• [Exercise details] Write out, word for word and with no pictures, each line below from the one containing "Viewport: 580px width, 580px" through the one containing "The height and", both included, and no other line.

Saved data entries
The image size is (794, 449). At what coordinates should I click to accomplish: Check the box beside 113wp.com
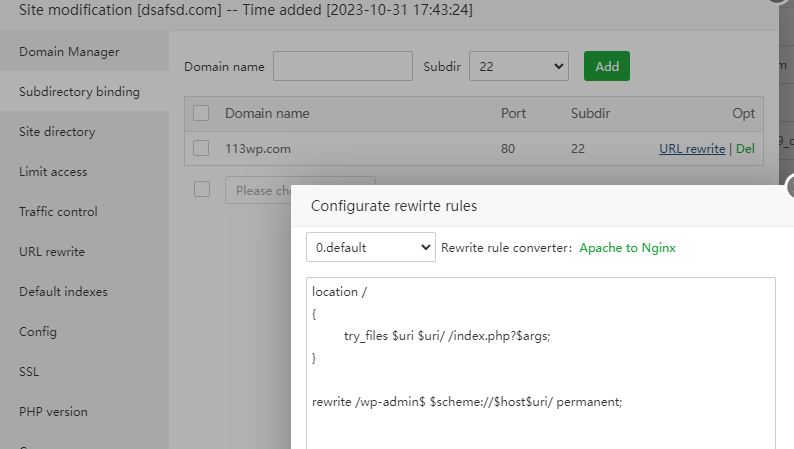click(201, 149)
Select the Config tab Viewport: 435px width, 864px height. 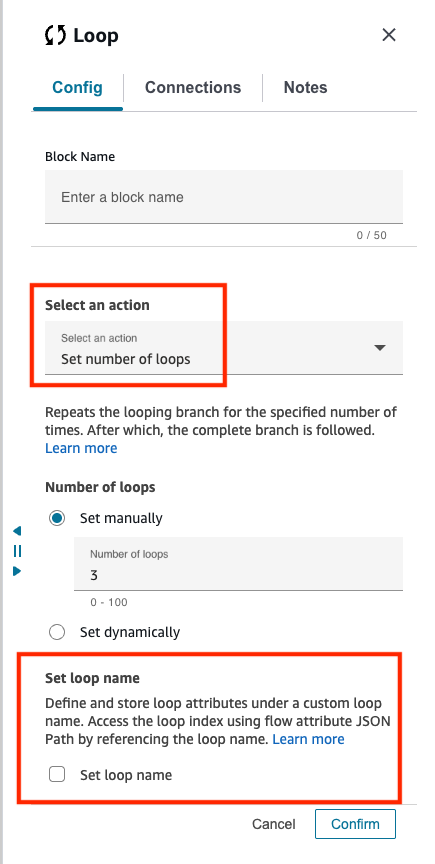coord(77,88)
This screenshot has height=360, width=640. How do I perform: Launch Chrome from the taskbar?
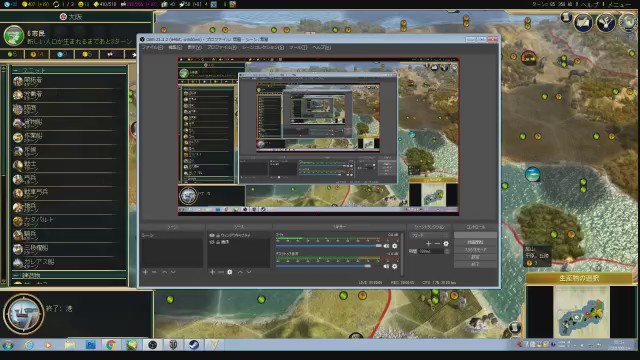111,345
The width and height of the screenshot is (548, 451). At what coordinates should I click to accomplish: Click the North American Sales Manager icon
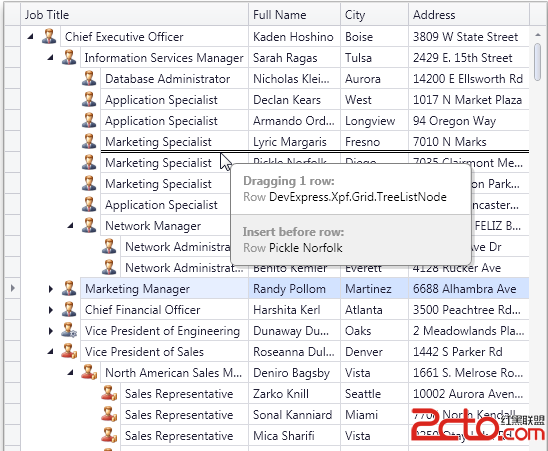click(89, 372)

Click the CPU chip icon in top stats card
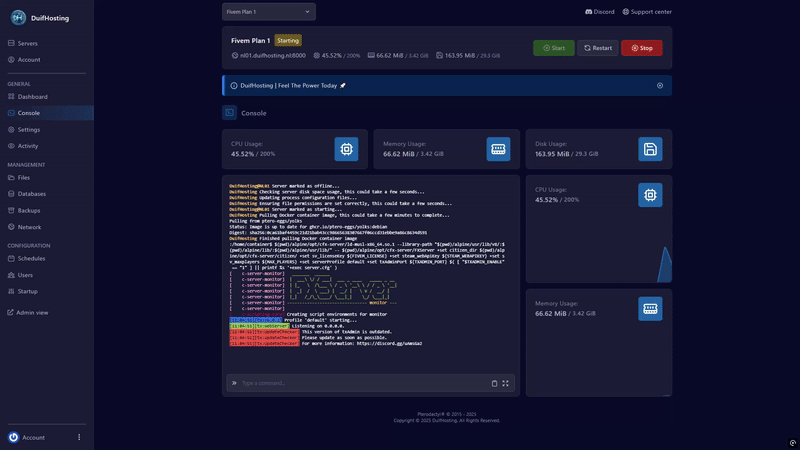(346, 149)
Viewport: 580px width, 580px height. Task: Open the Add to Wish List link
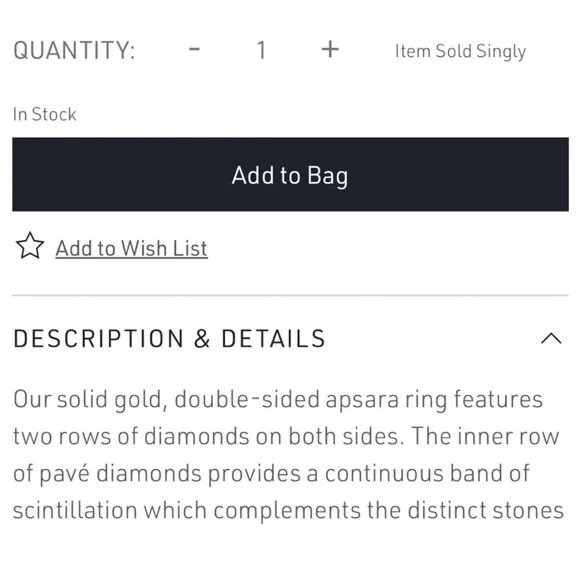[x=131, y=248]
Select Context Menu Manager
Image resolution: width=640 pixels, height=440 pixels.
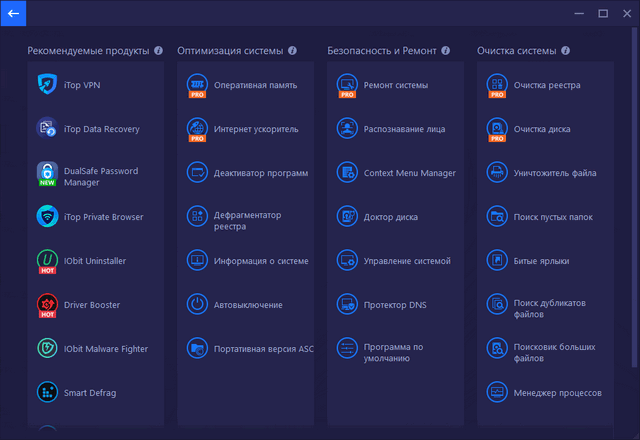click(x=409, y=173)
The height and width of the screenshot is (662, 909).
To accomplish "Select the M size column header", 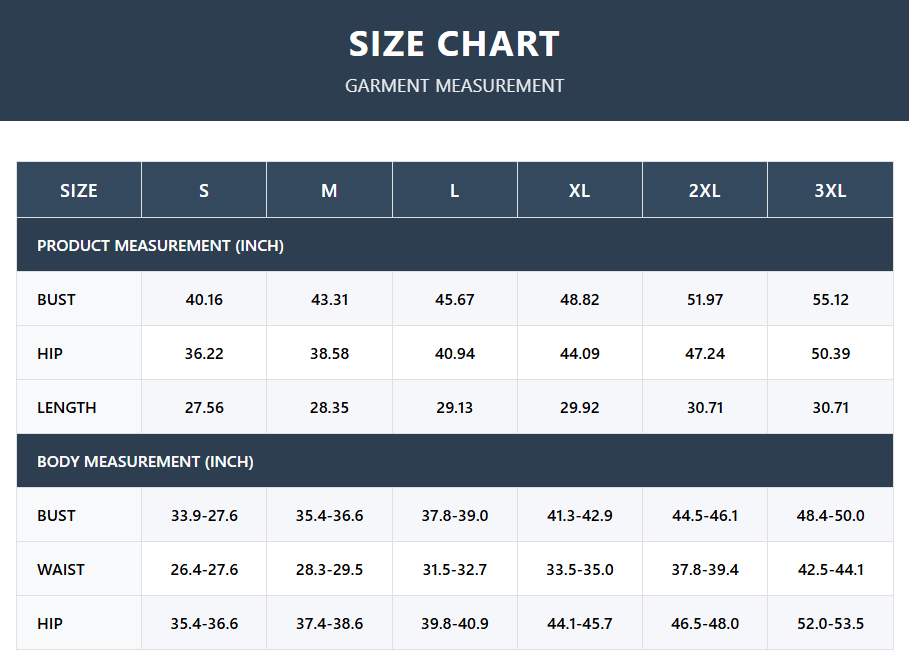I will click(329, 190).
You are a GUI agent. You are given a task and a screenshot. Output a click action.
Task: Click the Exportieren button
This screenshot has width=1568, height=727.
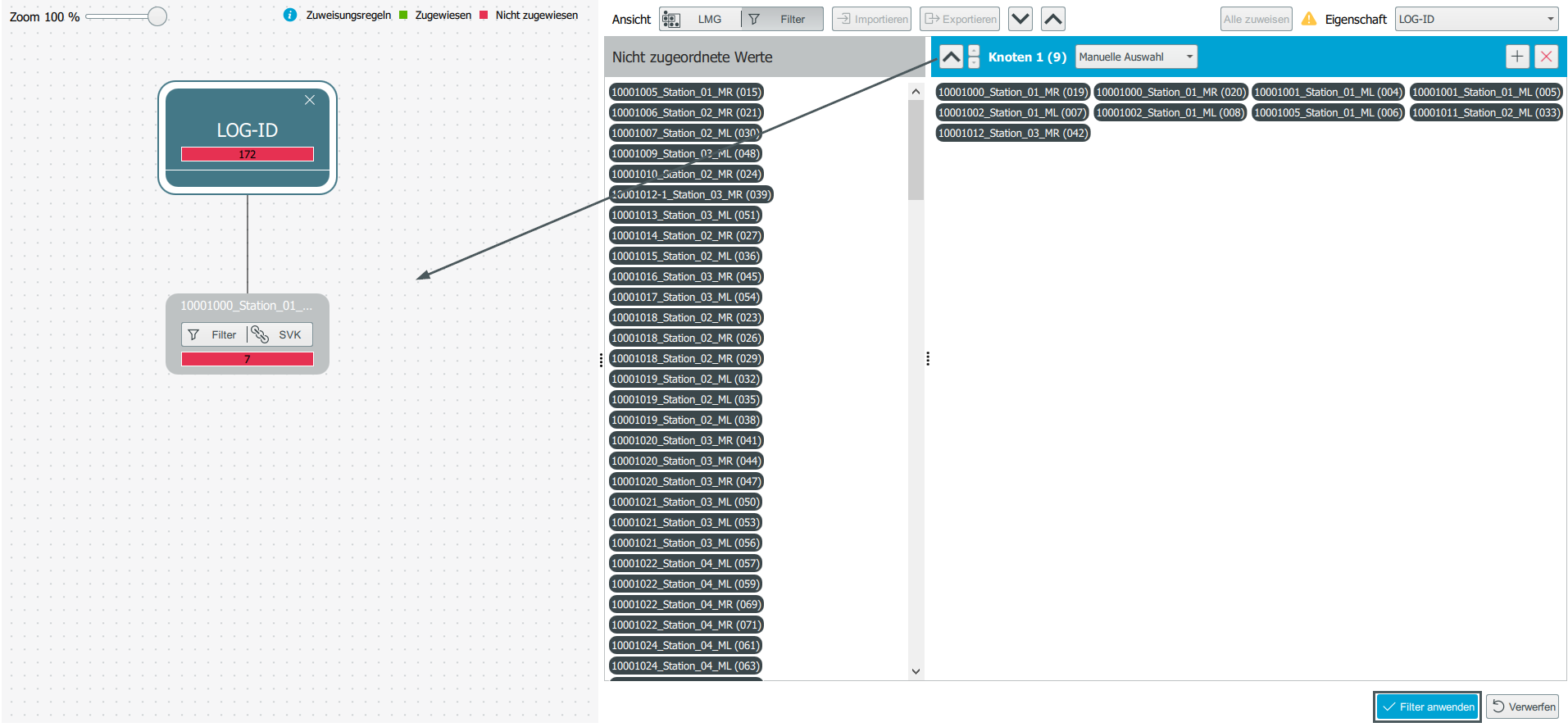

• [Output below]
Viewport: 580px width, 580px height. Task: Open the Add to Wish List link
[x=131, y=248]
Select Context Menu Manager
Image resolution: width=640 pixels, height=440 pixels.
click(x=409, y=173)
The height and width of the screenshot is (662, 909).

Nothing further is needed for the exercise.